Gremmel-Geuchen beginnt mit Bach. Was sonst, wenn es gilt, die Zeit erst einmal anzuhalten? Präludium und Fuge a-Moll BWV 543 entstanden in Bachs früher Weimarer Zeit, aber er ist hier schon ganz bei sich. Gremmel-Geuchen formuliert ganz frei, spielt auffallend gestisch und rhetorisch zugespitzt und registriert kontrastreich.

Es folgt die erste der beiden Bachschen Ciaconen, die erst im vergangenen Jahr wiederentdeckt und ihm zugeschrieben worden sind. Und damit ist der ein zweiter Bezug zu Gremmel-Geuchens Studiengeschichte fällig, denn es war ihr Amsterdamer Cembalo-Lehrer Ton Koopman, der im November 2025 in der Leipziger Thomaskirche die beiden Ciaconen erstmals der staunenden Öffentlichkeit präsentierte. Aber wie anders klingt dieser sehr frühe Bach nun an der Rieger-Orgel der Neanderkirche. Während Koopman in Leipzig den reifen Bach quasi mitdachte, spielt Gremmel-Geuchen die beiden Werke ganz bescheiden, schlicht, fast holzschnittartig, und lässt das Instrument gelegentlich schnarren wie eine spanische Renaissance-Orgel.

Dann kommen neue Töne: Norbert Laufers „Tempus fugit“-Suite besteht aus acht Sätzen, von denen drei mit „Maestoso“ übertitelt sind, einander in ihrer Struktur gleichen und das Werk ordnen. Sie beginnen jeweils mit wuchtigen Tutti, die von rezitativisch klingenden Passagen gefolgt werden, die wie frei improvisiert klingen und manchmal einstimmig vor sich hin sinnieren. Gremmel-Geuchen nutzt hier auch vibrato-satte Register. Im fünften Satz „Comodo, ma poco giocoso“ glaubt man freche Vogelstimmen zu hören, im letzten „Maestoso“ beenden insistierend geballte Klänge die farbenreiche, konzise Suite.

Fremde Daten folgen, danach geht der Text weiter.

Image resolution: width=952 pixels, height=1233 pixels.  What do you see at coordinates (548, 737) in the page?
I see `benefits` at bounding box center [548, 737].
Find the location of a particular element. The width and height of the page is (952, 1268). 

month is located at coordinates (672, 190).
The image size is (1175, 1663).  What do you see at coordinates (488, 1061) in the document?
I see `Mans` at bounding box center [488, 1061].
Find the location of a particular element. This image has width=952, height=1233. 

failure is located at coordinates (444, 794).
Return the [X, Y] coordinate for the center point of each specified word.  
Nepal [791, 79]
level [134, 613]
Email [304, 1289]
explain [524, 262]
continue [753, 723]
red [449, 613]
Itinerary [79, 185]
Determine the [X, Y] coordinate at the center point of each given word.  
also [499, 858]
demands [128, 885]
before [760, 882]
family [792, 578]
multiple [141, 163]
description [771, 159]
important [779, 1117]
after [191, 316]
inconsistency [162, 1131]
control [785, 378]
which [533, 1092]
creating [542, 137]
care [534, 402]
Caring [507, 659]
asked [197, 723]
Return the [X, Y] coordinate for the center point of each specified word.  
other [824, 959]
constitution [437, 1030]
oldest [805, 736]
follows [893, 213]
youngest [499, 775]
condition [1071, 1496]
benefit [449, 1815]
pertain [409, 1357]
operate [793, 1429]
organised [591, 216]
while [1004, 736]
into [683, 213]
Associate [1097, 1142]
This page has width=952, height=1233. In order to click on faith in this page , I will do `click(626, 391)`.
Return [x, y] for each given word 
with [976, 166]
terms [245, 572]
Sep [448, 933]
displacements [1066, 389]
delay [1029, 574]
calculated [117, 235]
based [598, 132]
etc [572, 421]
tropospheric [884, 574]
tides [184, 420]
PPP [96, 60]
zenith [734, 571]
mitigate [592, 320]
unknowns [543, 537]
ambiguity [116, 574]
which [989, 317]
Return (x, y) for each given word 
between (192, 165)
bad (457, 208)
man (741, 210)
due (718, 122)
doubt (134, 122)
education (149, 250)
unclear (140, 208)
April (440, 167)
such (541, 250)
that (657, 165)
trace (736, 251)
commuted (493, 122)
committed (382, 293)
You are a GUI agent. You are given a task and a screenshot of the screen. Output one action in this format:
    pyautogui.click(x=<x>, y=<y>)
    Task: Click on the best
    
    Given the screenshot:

Nach der zweiten Bach-Ciacona kehrt Gremmel-Geuchen mit einem Stück aus „Trois Chorals pour Grand Orgue“ von César Franck schließlich zurück zur Tonart a-Moll von Bachs Präludium und Fuge vom Beginn. Mit strömendem Atem öffnet die Organistin das majestätische Tor zur großen französischen Orgel-Symphonik, die Rieger-Orgel rauscht und bringt den barocken Kirchenraum an seine Grenzen. Aber die Musikerin bleibt immer klar und durchhörbar, mühelos ist das Wandern der Themen durch die Lagen zu verfolgen.

Riesenapplaus in der gut gefüllten Neanderkirche, den Gremmel-Geuchen mit einem lustigen Rausschmeißer-Potpourri erdet, in dem sich Bachs Drittes Brandenburgisches, Vivaldis „Vier Jahreszeiten“ und Widors Orgel-Toccata gegenseitig ins Wort fallen.